*AUFGABENSTELLUNG*.
Benenne im Material von der Zeile mit „Pannonia Entertainment [Pannonia“ bis zur Zeile mit „előzetes [előzetes (965 elem)] (338, 2067)“ „elem“ überall in „tétel“ um. Gib nur diese Zeilen wieder, sonst unverändert.

+++ BEREITGESTELLTE ANGABEN +++

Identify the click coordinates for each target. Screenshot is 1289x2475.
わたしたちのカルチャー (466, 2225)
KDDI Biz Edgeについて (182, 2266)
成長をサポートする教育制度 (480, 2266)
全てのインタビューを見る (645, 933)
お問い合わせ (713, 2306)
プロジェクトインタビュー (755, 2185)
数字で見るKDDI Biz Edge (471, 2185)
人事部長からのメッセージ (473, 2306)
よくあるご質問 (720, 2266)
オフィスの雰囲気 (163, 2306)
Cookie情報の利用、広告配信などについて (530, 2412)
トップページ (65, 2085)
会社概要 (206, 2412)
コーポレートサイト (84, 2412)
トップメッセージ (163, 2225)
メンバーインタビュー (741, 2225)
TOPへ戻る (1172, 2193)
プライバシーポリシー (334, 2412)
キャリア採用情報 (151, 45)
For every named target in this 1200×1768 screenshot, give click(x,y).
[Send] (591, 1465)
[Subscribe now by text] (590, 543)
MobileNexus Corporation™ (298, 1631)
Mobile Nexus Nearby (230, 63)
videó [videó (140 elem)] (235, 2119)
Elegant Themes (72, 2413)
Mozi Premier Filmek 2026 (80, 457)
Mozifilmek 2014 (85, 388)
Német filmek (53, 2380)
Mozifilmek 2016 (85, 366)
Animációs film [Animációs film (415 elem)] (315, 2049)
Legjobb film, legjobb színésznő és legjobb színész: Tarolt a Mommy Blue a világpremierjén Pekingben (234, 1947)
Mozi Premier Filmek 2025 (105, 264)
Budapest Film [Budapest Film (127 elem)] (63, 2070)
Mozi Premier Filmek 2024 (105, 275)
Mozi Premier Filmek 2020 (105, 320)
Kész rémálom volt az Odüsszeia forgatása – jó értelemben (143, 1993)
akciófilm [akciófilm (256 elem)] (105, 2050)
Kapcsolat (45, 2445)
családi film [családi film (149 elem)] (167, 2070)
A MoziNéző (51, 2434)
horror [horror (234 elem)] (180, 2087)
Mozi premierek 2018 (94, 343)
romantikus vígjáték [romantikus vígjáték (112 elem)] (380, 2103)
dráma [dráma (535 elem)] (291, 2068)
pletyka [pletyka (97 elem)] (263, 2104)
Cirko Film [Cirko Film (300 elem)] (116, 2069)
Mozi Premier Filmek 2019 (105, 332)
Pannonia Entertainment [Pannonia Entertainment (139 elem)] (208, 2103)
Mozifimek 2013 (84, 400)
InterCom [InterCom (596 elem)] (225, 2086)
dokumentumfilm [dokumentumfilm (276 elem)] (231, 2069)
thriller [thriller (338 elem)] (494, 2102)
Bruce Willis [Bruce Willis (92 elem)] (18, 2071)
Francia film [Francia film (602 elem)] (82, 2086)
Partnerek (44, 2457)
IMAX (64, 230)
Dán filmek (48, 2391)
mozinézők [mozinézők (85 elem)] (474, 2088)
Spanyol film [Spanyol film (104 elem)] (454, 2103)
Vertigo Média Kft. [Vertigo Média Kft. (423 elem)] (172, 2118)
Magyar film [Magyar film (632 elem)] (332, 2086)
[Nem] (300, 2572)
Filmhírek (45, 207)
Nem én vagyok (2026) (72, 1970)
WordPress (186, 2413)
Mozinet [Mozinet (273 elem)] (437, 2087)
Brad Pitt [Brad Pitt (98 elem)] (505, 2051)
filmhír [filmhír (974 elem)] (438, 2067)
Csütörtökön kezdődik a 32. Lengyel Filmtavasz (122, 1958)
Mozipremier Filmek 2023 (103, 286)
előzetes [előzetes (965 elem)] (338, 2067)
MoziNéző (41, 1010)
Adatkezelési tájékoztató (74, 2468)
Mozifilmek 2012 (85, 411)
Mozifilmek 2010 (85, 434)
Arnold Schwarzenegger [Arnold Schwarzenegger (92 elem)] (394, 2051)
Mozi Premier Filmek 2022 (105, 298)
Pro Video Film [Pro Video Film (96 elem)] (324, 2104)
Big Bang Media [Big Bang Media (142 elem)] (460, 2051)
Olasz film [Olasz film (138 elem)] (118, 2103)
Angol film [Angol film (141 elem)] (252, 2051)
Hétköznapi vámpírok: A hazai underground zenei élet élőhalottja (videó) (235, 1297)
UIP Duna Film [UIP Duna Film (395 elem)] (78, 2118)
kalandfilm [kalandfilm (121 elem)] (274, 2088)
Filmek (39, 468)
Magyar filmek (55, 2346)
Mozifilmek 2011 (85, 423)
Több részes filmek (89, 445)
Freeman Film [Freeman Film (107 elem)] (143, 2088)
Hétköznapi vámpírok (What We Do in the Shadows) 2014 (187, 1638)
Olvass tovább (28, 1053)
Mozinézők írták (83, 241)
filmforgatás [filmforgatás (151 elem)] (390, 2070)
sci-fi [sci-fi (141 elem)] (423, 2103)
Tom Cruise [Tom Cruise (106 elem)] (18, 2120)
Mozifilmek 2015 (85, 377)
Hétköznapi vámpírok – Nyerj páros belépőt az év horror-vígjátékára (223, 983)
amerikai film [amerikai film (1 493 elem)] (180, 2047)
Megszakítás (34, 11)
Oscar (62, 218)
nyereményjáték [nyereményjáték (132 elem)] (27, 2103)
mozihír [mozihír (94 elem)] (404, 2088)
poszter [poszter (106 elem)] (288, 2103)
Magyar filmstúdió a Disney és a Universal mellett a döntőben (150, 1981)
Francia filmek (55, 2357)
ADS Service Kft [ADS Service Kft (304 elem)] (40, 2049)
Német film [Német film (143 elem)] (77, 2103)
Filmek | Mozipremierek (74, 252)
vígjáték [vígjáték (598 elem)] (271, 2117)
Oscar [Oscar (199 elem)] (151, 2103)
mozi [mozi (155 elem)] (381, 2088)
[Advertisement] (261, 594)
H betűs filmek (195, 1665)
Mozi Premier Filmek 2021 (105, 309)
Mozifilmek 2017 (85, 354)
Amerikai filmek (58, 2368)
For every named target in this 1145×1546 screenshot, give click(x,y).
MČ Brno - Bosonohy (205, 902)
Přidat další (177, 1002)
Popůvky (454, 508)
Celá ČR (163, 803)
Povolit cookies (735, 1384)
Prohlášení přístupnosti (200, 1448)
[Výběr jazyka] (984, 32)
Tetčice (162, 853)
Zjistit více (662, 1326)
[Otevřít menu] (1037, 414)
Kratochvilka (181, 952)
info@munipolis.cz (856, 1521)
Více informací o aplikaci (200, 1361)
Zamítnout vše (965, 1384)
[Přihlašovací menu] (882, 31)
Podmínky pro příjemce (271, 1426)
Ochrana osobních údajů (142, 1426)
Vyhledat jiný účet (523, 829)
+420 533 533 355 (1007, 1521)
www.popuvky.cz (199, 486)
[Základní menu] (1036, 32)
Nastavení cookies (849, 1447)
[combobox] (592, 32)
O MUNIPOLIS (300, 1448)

+++

*SCHRIFTLICHE LÖSUNG*.
Pannonia Entertainment [Pannonia Entertainment (139 tétel)] (208, 2103)
Mozifimek 2013 (84, 400)
InterCom [InterCom (596 tétel)] (225, 2086)
dokumentumfilm [dokumentumfilm (276 tétel)] (231, 2069)
thriller [thriller (338 tétel)] (494, 2102)
Bruce Willis [Bruce Willis (92 tétel)] (18, 2071)
Francia film [Francia film (602 tétel)] (82, 2086)
Partnerek (44, 2457)
IMAX (64, 230)
Dán filmek (48, 2391)
mozinézők [mozinézők (85 tétel)] (474, 2088)
Spanyol film [Spanyol film (104 tétel)] (454, 2103)
Vertigo Média Kft. [Vertigo Média Kft. (423 tétel)] (172, 2118)
Magyar film [Magyar film (632 tétel)] (332, 2086)
[Nem] (300, 2572)
Filmhírek (45, 207)
Nem én vagyok (2026) (72, 1970)
WordPress (186, 2413)
Mozinet [Mozinet (273 tétel)] (437, 2087)
Brad Pitt [Brad Pitt (98 tétel)] (505, 2051)
filmhír [filmhír (974 tétel)] (438, 2067)
Csütörtökön kezdődik a 32. Lengyel Filmtavasz (122, 1958)
Mozipremier Filmek 2023 (103, 286)
előzetes [előzetes (965 tétel)] (338, 2067)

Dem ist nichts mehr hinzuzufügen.